Antenatal care monitoring babies’ growth can be improved, despite resource challenges, says Silverton. But even still, midwives are stretched for time – a typical 10-minute antenatal appointment is not long enough, she says.

Having a better understanding of why babies die at birth – and properly investigating the cause of death and improving data collection – will help reduce stillbirths, says Bevan. This is one of the reasons the Netherlands has improved its birth rate four times faster than the UK, she says. “What we endlessly have with stillbirths is the shrugging shoulders attitude of ‘there is nothing we can do about it’,” she says.

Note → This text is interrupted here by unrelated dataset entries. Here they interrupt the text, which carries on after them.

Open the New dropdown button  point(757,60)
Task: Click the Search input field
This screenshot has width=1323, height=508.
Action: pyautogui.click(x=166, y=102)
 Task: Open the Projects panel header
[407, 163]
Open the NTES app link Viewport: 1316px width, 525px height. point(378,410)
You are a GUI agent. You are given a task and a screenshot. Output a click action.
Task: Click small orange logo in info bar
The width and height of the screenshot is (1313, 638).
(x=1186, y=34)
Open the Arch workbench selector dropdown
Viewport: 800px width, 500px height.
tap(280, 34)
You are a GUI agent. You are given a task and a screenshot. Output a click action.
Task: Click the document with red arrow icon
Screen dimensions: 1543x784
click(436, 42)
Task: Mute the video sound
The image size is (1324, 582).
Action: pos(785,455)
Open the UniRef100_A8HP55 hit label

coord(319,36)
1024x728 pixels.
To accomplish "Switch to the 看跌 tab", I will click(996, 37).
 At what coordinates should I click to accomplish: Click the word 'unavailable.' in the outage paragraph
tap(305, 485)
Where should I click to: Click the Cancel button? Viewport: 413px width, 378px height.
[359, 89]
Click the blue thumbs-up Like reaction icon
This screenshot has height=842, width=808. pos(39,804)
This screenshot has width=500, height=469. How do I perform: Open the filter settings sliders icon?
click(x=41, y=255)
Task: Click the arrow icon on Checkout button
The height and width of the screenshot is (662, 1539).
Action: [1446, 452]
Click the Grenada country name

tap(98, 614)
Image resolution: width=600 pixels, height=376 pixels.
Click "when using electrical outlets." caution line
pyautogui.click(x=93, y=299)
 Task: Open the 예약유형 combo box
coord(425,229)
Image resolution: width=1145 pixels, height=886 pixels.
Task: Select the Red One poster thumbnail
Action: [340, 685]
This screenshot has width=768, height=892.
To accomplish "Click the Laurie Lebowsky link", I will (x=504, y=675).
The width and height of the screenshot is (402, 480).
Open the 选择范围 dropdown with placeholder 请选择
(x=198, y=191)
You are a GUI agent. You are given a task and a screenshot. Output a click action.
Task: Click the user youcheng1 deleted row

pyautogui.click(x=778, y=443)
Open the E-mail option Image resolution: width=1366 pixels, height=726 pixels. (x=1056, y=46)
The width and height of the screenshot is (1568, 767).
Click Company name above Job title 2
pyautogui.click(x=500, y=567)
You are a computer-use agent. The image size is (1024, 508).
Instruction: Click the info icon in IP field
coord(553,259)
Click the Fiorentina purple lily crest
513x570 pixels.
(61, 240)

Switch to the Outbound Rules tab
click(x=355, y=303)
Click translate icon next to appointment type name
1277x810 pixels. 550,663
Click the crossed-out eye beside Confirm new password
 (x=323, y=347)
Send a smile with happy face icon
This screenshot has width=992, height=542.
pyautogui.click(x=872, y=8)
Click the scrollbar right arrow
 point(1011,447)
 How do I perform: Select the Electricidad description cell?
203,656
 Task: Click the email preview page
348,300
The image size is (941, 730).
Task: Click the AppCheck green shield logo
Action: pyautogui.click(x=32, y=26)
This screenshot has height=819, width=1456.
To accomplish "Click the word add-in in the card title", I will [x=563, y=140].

Nicole’s second pregnancy was closely monitored, with scans every two weeks, consultant-led care and the same midwife throughout. She fell pregnant three-months after Jessica’s death. “I was still coping with my grief – I still am. It was very raw, coupled with not knowing why she died and pregnancy hormones. It was really difficult,” she says. “I was petrified history would repeat itself.”

Another factor making Nicole nervous was that her second baby was due around the same time of year as Jessica’s death. To avoid this situation, the baby was induced on the 18th of December. It wasn’t until five days later that Tristan was born on the 22nd, one year to the day that Jessica died.

“It turned the day of her death into a happy occasion too. We marked her birthday by lighting a candle, with a two-day old baby in our arms,” says Nicole.

“People who don’t know you think having a Christmas baby must be exciting. Yes, it’s happy because of Tristian, but there’s also an immense sadness and void in our lives too,” she says. “Christmas will never be the same for us.”

With Tristan now 15-months old, Nicole continues to find the strength to raise awareness around stillbirth, while working as a learning advisor at a consultancy firm in London.

“In everything I do, I feel it’s my daughter’s legacy,” says Nicole. “If she can’t go on living, I feel like I need to do this for her. It’s in her memory.”